Three Word Wednesday: My Lenten Journey



Honestly, I don’t know much about Lent. I've never participated in Lent because it sounded like another thing for me to fail at. Why then am I feeling led to give this Lent thing a try?

"I’m about to embark on a journey of the soul, and I want you to come along. When I stand in the sanctuary on Easter morning, I want to know that my whole heart has been yielded to Christ." ~ Jennifer Dukes Lee

Jennifer has written a book and it has captured my heart before even holding in my hands. Her book, Love Idol: Letting go of your need for approval—and seeing yourself through God’s eyes, releases April 1st. Find out more about her book here and join her Love Idol Movement here.

"Funny, how we can take God’s greatest gift – love – and turn it into an idol. Funny how we can twist our desire for approval, validation and significance into a false god."

I don't know when this feeling of not being worthy of love began.

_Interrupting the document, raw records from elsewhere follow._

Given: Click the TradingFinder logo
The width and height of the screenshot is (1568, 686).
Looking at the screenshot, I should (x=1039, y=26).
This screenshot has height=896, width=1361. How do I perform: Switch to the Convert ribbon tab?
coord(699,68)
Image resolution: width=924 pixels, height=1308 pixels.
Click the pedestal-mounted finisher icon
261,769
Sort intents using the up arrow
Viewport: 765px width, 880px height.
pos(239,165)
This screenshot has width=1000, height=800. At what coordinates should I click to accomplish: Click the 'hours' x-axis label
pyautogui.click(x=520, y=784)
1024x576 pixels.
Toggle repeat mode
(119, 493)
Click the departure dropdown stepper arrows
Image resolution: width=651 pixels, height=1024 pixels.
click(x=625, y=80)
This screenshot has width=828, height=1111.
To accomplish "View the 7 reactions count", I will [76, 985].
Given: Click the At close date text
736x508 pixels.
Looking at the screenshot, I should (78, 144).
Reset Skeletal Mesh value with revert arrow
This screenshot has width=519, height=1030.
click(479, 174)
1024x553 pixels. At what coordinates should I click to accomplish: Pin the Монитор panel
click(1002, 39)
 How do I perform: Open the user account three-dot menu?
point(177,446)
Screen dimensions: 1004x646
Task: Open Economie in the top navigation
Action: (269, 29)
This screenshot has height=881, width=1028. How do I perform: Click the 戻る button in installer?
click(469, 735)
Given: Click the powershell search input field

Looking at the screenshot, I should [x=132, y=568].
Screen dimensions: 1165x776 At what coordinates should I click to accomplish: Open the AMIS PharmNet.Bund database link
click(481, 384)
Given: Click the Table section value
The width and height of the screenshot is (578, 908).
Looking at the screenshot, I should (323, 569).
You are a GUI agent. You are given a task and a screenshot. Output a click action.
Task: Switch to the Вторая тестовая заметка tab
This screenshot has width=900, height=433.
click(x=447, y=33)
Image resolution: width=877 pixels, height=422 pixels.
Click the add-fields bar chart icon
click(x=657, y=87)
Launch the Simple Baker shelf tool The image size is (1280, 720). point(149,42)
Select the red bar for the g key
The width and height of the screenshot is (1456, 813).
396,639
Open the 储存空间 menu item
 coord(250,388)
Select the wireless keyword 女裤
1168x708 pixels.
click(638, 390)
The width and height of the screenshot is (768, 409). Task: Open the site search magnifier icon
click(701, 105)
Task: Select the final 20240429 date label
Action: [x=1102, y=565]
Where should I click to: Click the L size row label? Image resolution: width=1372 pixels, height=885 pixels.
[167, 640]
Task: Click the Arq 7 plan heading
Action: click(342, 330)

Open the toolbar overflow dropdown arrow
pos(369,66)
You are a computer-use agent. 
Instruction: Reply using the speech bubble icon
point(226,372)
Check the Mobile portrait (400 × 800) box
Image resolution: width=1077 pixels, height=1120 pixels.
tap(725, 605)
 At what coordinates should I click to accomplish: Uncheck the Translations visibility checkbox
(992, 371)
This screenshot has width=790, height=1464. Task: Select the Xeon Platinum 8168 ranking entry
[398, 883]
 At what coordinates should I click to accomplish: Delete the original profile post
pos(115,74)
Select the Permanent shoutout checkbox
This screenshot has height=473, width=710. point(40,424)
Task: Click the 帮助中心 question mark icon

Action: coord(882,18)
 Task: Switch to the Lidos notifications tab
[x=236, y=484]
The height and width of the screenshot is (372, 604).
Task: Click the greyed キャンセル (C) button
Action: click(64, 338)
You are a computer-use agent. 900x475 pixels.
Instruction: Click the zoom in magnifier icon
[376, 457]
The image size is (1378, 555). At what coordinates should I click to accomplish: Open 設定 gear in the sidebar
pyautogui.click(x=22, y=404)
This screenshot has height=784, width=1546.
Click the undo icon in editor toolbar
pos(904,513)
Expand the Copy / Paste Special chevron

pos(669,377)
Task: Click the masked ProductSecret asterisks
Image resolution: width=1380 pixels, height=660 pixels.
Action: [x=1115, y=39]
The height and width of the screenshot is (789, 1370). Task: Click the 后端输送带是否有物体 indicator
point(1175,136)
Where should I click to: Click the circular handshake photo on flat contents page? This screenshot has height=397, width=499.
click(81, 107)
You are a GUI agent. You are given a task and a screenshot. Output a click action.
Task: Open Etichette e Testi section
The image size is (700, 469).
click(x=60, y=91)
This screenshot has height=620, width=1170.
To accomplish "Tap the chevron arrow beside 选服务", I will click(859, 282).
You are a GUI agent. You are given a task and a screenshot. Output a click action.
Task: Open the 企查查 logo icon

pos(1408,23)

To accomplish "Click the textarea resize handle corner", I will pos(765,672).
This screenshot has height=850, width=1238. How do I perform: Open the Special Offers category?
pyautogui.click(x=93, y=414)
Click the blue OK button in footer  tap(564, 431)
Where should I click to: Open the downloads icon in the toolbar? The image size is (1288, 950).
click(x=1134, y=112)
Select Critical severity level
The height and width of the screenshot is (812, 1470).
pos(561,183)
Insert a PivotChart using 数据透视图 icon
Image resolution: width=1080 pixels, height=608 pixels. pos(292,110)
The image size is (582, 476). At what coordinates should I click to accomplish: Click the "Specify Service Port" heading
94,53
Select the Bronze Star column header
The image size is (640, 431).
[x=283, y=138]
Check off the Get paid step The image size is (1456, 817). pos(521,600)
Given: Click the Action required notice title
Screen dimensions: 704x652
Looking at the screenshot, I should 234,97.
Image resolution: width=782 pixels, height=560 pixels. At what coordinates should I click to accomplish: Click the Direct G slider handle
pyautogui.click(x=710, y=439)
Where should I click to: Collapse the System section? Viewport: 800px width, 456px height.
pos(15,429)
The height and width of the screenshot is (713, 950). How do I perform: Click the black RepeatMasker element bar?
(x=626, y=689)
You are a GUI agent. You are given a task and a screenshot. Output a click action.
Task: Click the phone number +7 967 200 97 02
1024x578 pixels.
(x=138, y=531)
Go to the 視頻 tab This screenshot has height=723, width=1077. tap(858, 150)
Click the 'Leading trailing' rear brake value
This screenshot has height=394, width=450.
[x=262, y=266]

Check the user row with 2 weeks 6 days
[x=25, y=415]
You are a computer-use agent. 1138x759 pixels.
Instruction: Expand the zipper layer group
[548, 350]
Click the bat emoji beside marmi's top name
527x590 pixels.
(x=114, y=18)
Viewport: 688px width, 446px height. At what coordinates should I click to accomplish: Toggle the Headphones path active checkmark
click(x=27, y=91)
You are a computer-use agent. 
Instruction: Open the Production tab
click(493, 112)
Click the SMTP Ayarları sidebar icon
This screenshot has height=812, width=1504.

Maybe it started when told I had the intelligence of a dead fish. Other events replay in my head too — all of them feeding on the lie that I am not enough. Mostly, the lies come from my own negative thoughts.

Nonetheless, I've spent most of my life looking for validation elsewhere.

A friend from church, who has been a mentor to me, asks whenever we meet, "How are you doing, Beth?" She wants to know how I’m doing with letting go of my eating disorder. My answer remains the same as it did the last time she asked. "I’m doing okay." To take away some of the shame of not having a different response I tell her, "It’s better than it was."

"What steps are you taking towards freedom, Beth?"  Honestly? I’m not taking any steps. I get all tongue–tied when I try to explain why because I know when it comes down to it I’m scared to let go.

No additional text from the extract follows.